Lest we think too far forward to chocolate and deviled eggs, pastels and alleluias, let us stay with Jesus today. We cannot see him right now. He is in the deep darkness. He is shrouded in mystery, behind the stone and separated from us by the uncrossable divide between the living and the dead. Most churches give us no ritual to mark this day, and perhaps that is appropriate. We must delve into the nothingness between Jesus saying, “It is finished” on Friday’s cross, and “Woman, why are you weeping?” on Easter morning. 

But the psalmist gives us words for this day of no words, this Silent Saturday.

This psalm is a prayer of denial, anger, bargaining, depression, and acceptance.

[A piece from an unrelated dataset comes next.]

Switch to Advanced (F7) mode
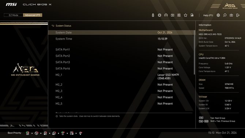This screenshot has height=138, width=245. click(x=33, y=15)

A soliloquy on the kind of grief that saps the soul and body alike, wasting the eyes and even the bones.

It is a prayer of sighs, desperate pleas for deliverance, and rage- induced demands for enemies to be put to shame in life and be made objects of scorn and horror as they are cast, dumbfounded, into Sheol.

And it is also a prayer of trust to the God whose steadfast love can yet bring salvation, to the God whose face can shine even in this dark place.

These words help me imagine what Jesus might have been thinking and feeling on the cross on Friday and what those who loved Jesus might have been thinking and feeling on Saturday. They give me permission to let all that I am thinking and feeling spill out of my broken vessel of a soul, believing that in doing so I will meet the Christ who has been broken too.

Consider

What words or phrases in this psalm feel most true to what you are thinking and feeling today? Consider either making these your silent mantra through the rest of the day or going somewhere you can shout them to God as loud as you need to.

Pray

Be gracious to me, O LORD, for I am in distress…. Let your face shine upon your servant; save me in your steadfast love (vv. 9,16).